Antisense Therapeutics announced that the US Food and Drug Administration (FDA) Office of Orphan Products Development has granted an Orphan Drug Designation (ODD) to ATL1102 for treatment of Duchenne muscular dystrophy (DMD). ATL1102 is an antisense drug designed to reduce inflammation in human disease.

Read the full press release here (external link)

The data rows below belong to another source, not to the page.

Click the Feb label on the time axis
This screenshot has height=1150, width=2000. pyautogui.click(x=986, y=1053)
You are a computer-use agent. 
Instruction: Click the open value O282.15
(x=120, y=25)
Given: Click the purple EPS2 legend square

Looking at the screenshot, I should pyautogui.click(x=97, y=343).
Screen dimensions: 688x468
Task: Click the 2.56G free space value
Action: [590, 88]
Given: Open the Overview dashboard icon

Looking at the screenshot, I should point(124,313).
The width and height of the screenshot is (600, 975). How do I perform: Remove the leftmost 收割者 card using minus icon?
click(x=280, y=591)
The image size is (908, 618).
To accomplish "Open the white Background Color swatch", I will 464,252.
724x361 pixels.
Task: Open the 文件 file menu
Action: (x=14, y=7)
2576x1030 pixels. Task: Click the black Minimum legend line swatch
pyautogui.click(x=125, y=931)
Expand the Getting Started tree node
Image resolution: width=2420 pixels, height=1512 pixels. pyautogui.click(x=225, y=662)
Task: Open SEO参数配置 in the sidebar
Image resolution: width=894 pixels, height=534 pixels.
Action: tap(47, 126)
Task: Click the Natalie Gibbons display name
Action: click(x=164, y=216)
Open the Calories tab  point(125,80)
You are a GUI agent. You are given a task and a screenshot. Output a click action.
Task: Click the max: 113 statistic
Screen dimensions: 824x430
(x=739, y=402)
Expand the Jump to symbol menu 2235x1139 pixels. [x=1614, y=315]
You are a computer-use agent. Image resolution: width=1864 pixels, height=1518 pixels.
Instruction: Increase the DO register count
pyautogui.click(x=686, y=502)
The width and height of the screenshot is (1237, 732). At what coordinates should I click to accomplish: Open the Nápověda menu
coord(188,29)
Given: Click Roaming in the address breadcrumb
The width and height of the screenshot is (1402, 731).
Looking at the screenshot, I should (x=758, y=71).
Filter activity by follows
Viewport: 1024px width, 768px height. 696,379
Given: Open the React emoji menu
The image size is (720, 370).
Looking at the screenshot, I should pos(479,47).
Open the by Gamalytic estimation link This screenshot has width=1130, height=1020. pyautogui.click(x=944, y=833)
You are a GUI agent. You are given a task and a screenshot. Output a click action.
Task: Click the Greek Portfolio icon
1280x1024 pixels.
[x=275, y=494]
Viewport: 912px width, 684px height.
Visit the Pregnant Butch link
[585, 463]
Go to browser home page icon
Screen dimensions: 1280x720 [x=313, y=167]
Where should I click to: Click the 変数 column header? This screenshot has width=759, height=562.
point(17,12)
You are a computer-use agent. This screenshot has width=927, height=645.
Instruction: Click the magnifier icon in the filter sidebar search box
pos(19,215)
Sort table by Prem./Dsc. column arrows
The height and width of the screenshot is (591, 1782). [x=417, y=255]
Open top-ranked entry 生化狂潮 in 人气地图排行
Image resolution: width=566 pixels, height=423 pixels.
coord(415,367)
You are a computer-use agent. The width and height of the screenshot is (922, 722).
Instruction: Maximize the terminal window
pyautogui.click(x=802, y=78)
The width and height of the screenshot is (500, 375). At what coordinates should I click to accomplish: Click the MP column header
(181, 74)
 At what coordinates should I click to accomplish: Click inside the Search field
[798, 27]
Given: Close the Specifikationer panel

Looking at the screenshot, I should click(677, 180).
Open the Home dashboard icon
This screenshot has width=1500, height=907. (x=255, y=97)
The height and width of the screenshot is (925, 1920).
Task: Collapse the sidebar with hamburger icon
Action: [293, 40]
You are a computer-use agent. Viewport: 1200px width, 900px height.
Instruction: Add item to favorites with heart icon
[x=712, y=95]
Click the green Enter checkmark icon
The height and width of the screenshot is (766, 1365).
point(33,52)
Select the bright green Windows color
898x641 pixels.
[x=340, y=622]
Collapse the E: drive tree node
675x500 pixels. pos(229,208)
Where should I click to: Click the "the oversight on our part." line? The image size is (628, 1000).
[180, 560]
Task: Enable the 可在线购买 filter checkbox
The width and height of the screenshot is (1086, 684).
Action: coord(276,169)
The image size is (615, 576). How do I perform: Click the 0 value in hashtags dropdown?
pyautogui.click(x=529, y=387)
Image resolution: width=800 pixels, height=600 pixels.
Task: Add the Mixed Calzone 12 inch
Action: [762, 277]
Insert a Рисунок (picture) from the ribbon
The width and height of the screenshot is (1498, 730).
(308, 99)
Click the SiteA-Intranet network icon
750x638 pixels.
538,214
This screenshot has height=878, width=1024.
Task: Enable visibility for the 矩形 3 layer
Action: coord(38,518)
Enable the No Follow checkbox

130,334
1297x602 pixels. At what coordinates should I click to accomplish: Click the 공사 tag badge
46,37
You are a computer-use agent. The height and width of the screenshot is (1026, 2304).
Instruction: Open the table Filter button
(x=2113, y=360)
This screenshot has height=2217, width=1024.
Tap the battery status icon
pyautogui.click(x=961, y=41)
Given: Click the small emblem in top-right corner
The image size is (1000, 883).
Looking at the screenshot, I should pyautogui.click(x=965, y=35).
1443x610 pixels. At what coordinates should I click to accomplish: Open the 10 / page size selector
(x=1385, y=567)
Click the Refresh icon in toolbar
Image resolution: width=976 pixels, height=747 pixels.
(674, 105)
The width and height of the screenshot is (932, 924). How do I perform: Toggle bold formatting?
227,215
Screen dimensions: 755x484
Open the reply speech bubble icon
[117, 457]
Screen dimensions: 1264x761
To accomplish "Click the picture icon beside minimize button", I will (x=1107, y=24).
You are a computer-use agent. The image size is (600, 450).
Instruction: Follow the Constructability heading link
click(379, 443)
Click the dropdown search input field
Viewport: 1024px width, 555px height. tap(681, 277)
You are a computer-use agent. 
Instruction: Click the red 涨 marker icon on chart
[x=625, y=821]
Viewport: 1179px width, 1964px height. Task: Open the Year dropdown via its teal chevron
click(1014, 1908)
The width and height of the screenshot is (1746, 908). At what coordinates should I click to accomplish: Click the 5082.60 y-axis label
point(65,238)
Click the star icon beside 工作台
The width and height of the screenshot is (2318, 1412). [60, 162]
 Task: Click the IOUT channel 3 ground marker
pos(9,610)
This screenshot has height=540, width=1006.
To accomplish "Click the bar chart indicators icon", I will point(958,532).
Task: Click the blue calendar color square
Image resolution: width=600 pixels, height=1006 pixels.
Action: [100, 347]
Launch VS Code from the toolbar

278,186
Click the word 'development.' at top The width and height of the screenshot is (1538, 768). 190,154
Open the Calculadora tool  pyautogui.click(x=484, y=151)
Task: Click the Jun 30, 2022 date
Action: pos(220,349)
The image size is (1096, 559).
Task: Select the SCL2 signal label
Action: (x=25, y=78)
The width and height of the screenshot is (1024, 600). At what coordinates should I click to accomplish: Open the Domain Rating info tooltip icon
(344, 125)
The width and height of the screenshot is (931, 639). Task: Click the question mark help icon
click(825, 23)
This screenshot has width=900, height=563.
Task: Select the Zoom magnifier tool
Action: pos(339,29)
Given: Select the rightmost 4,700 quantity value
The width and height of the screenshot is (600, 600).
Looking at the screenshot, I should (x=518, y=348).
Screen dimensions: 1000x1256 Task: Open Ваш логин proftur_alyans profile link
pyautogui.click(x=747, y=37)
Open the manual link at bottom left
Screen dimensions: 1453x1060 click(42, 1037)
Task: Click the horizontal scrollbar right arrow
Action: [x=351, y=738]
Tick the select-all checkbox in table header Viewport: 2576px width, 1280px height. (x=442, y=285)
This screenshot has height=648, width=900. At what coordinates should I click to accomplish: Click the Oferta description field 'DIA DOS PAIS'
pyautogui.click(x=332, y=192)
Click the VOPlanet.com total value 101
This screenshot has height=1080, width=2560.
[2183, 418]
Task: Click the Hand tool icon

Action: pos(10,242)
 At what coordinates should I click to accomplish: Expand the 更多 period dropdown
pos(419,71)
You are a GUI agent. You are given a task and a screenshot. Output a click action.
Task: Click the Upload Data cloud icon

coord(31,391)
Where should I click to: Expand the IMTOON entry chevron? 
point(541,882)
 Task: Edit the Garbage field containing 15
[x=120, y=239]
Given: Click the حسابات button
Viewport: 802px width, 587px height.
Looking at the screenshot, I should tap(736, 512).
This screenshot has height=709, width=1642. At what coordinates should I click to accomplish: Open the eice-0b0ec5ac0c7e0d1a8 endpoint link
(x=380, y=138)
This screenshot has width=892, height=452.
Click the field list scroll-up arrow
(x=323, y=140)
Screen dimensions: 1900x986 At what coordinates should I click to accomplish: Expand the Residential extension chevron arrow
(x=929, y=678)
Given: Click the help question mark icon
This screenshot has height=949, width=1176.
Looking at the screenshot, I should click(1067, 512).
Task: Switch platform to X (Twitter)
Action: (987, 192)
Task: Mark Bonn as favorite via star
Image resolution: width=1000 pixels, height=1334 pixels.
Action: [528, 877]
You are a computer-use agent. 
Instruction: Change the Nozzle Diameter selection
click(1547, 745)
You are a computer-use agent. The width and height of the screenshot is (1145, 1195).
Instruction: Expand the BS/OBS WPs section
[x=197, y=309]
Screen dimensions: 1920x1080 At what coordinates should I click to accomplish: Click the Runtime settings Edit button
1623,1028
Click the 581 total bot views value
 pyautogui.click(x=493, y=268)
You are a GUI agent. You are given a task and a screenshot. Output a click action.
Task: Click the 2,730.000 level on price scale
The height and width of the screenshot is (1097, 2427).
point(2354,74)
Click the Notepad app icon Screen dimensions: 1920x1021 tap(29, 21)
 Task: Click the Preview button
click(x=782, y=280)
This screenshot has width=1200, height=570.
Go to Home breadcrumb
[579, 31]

It was recently assessed in a Phase II study in adolescent non-ambulant patients with DMD, meeting the primary endpoint of the study with confirmation of the drug’s safety and tolerability. ATL1102 also demonstrated strong effects on disease progression parameters with improvement or stabilization across multiple measures of muscle function and strength.

About ATL1102

ATL1102 is an antisense inhibitor of CD49d, a subunit of VLA-4 (Very Late Antigen-4). Antisense inhibition of VLA-4 expression has demonstrated activity in a number of animal models of inflammatory disease including asthma and MS with the MS animal data having been published in a peer reviewed scientific journal. ATL1102 was shown to be highly effective in reducing MS lesions in a Phase IIa clinical trial in patients with RRMS. The ATL1102 Phase IIa clinical data has been published in the medical Journal Neurology (Limmroth, V. et al Neurology, 2014; 83(20): 1780-1788).

About ATL1102 DMD Trial

The Phase II clinical trial of ATL1102 in patients with Duchenne Muscular Dystrophy was an open label six-month dosing trial of ATL1102 administered SC at 25mg per week in nine non-ambulant patients with DMD aged between 10 and 18 years. The trial was conducted at the neuromuscular centre of the Royal Children’s Hospital (RCH) in Melbourne, Australia. The primary endpoints of the trial related to the safety and tolerability of ATL1102. The efficacy of ATL1102 was also assessed in terms of its effects on disease processes and progression (e.g. the upper limb strength and function of the boys).

Given the exploratory nature of this first trial in boys with DMD, it was not powered to see a statistical difference on these disease progression endpoints, which would be expected in future longer-term clinical studies in a larger number of patients. However, highly encouraging positive trends across multiple parameters have been reported in this Phase II clinical trial. Further details on the trial are available on the Australia and New Zealand Clinical Trials Registry.